__Texte__
#####
Texte intégral
O. MAZEROLLE - Cette fois, c'est du concret, la défense européenne naît réellement à Bruxelles. Aujourd'hui, chacun des 15 pays européens va dire ce qu'il fait concrètement pour la création de la Force d'action rapide.
- "Oui, et je dois vous remercier parce que ce n'est jamais facile pour un grand média de traiter un sujet qui est simplement un train qui arrive à l'heure. Là, c'est vraiment le gros train qui arrive à l'heure : après 50 ans d'hésitations et de tâtonnements, les Européens ont pris les dispositions politiques et matérielles pour pouvoir utiliser une force militaire, si c'était leur choix politique."
Parmi les Quinze, quels sont les plus motivés ?
- "Ce n'est pas mon rôle, alors que je vais présider la réunion d'aujourd'hui, de commencer à faire un palmarès des bons et des moins bons. Il y avait des pays qui traditionnellement souhaitaient cela, et en particulier le nôtre. Beaucoup d'autres pays - parce qu'ils étaient surtout préoccupés par la sécurité face au bloc soviétique avant la fin de la guerre froide et étaient de ce fait très intégrés au système OTAN - ont considéré qu'ils trouvaient leur intérêt dans la diversité et qu'ils devaient avoir deux fers au feu en matière de sécurité européenne. L'Alliance atlantique restera face à deux grands risques qui pourraient réapparaître un jour. En revanche, pour la gestion des crises, nous pensons que l'Union européenne - qui par ailleurs sait aussi faire de l'humanitaire, des sanctions économiques, de l'aide à la reconstruction - a plus d'outils, donc il faut aussi qu'elle ait l'outil militaire pour arrêter la violence dans une crise locale."
Quand vous dites "crise locale en Europe," "gestion des crises", cela veut dire partir de l'exemple de ce qui s'est passé au Kosovo et en Yougoslavie ?
"Absolument, en Bosnie et au Kosovo. Quand on regarde la carte du monde des crises régionales liées à l'implosion d'un Etat, liées à la confrontation entre deux communautés
- souvent avec des dimensions religieuses mais aussi économico-mafieuses -, nous constatons qu'il en naît environ une par trimestre. Il est donc - hélas ! - tout à fait imaginable que cela se reproduise aussi dans notre environnement géographique. Il faut donc que nous soyons prêts à assurer cette fois-ci l'ensemble de la chaîne des décisions. Dans le cas du Kosovo, il faut se souvenir que les Européens ont été unis, ont exprimé des objectifs réalistes : arrêter l'épuration ethnique et permettre la coexistence au Kosovo. Il ne s'agissait pas de refaire toute l'Europe. Nous les avons décidés en temps et en heure et nous avons pris part à l'action militaire. Mais nous n'étions pas en capacité, nous n'avions pas les moyens de piloter nous-mêmes une action militaire. C'est ce qu'il s'agit de changer."
#####
__Section des données__
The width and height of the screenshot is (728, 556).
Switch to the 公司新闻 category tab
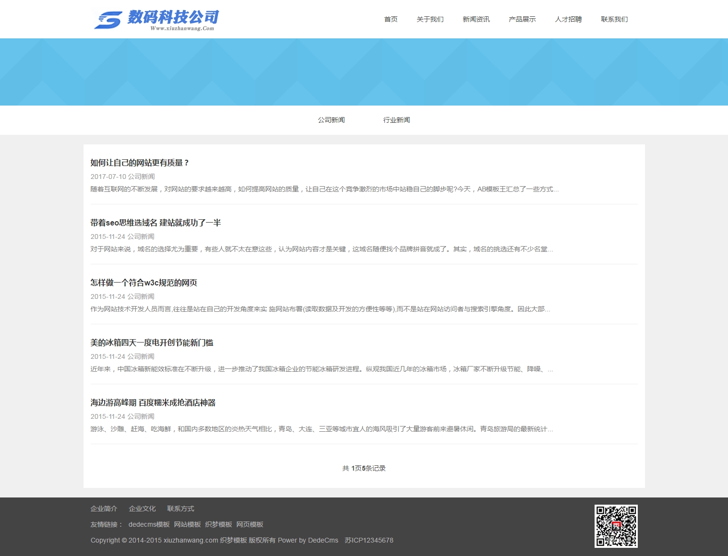point(331,120)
#####
__Travail demandé__
Recopiez sans rien modifier le passage de l'entretien sur la défense européenne qui commence aux mots « Texte intégral » et se termine après « plus motivés ? ».

__Corrigé de l'exercice__
Texte intégral
O. MAZEROLLE - Cette fois, c'est du concret, la défense européenne naît réellement à Bruxelles. Aujourd'hui, chacun des 15 pays européens va dire ce qu'il fait concrètement pour la création de la Force d'action rapide.
- "Oui, et je dois vous remercier parce que ce n'est jamais facile pour un grand média de traiter un sujet qui est simplement un train qui arrive à l'heure. Là, c'est vraiment le gros train qui arrive à l'heure : après 50 ans d'hésitations et de tâtonnements, les Européens ont pris les dispositions politiques et matérielles pour pouvoir utiliser une force militaire, si c'était leur choix politique."
Parmi les Quinze, quels sont les plus motivés ?